VICTORIA CHRISTMAS WEATHER
was always nippy—generally there was snow. We sewed presents for weeks before Christmas came—kettle holders, needle books, penwipers and cross-stitch bookmarkers. Just before Christmas we went out into the woods, cut down a fir tree and brought it home so alive still that the warm house fooled it into thinking spring had come, and it breathed delicious live pine smell all over the house. We put fir and holly behind all the pictures and on the mantelpiece and everywhere.

Plum puddings were dangling from under the pantry shelf by the tails of their boiling cloths. A month ago we had all sat round the breakfast-room table, stoning raisins while someone read a story aloud. Everyone had given the pudding a good-luck stir before it went into the bowls and was tied down and boiled for hours in the copper wash-boiler while spicy smells ran all over the house. On Christmas Day the biggest pudding came out for a final boil before being brought to the table with brandy fire leaping up its sides from the dish, and with a sprig of holly scorching and crackling on its top.
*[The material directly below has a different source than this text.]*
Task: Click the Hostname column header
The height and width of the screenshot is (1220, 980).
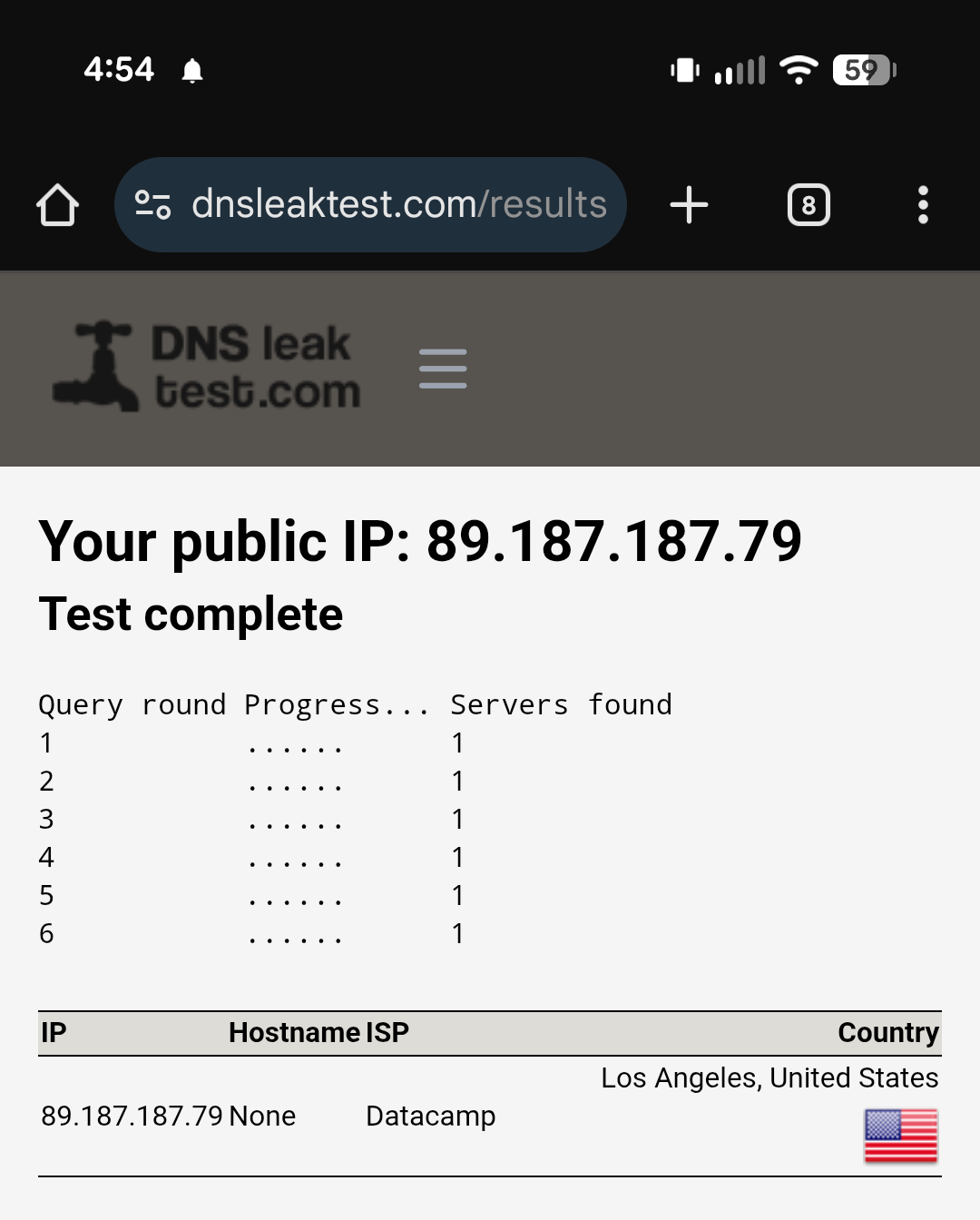Action: 295,1033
Christmas Eve Father took us into town to see the shops lit up. Every lamp post had a fir tree tied to it—not corpsy old trees but
fresh cut firs. Victoria streets were dark; this made the shops look all the brighter. Windows were decorated with mock snow made of cotton wool and diamond dust. Drygoods shops did not have much that was Christmassy to display except red flannel and rabbit fur baby coats and muffs and tippets. Chemists had immense globes of red, green and blue medicine hanging from brass chains in their shop windows. I wished some of us could be sick enough for Dr. Helmcken to prescribe one of the splendid globes for us. The chemists also showed coloured soap and fancy perfume in bottles. Castor oil in hideous blue bottles peered from behind nice Christmas things and threw out hints about over-eating and stomach-ache. A horrid woman once told my mother that she let her children eat everything they wanted on Christmas Day and finished them up with a big dose of castor oil. Mr. Hibben, the stationer, was nicer than that woman and the chemist. He hid all the school books behind story books left open at the best pictures. He had “Merry Christmas” in cotton wool on red cardboard in his window.
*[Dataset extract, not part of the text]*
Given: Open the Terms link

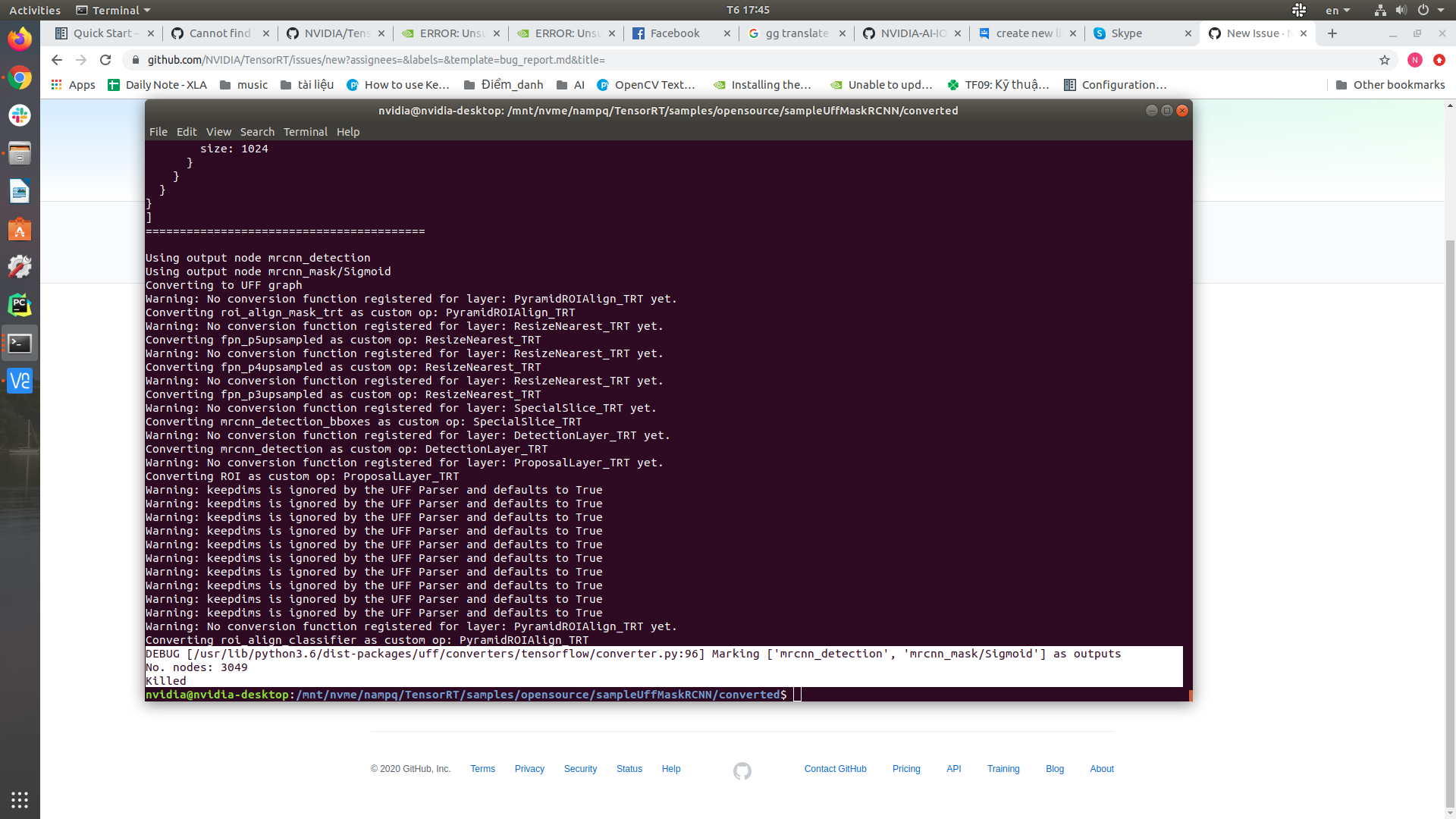Looking at the screenshot, I should 482,768.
It was the food shops that Merry Christmassed the hardest. In Mr. Saunders's, the grocer's, window was a real Santa Claus grinding coffee. The wheel was bigger than he was. He had a long beard and moved his hands and his head. As the wheel went round the coffee beans went in, got ground and came out, smell and all. In the window all round Santa were bonbons, cluster raisins, nuts and candied fruit, besides long walking-sticks made of peppermint candy. Next to this splendid window came Goodacre's horrible butcher shop—everything in it dead and naked. Dead geese and turkeys waggled, head down; dead beeves, calves and pigs straddled between immense meat hooks on the walls; naked sheep had bunches of coloured paper where their heads ought to have been
and flowers and squiggles carved in the fat of their backs. Creatures that still had their heads on stared out of eyes like poached eggs when the white has run over the yolk. Baby pigs looked worst of all—pink and naked as bathing babies, their cheeks drawn back to make them smile at the red apples which had been forced into their toothless, sucking mouths. The shop floor was strewn deep in sawdust to catch blood drips. You heard no footsteps in the shop, only the sharpening of knives, sawing of bones, and bump, bump of the scale. Everybody was examining meat and saying, “Compliments of the Season”to everyone else, Father saying, “Fine display, Goodacre, very fine indeed!” We children rushed out and went back to Santa while Father chose his meat.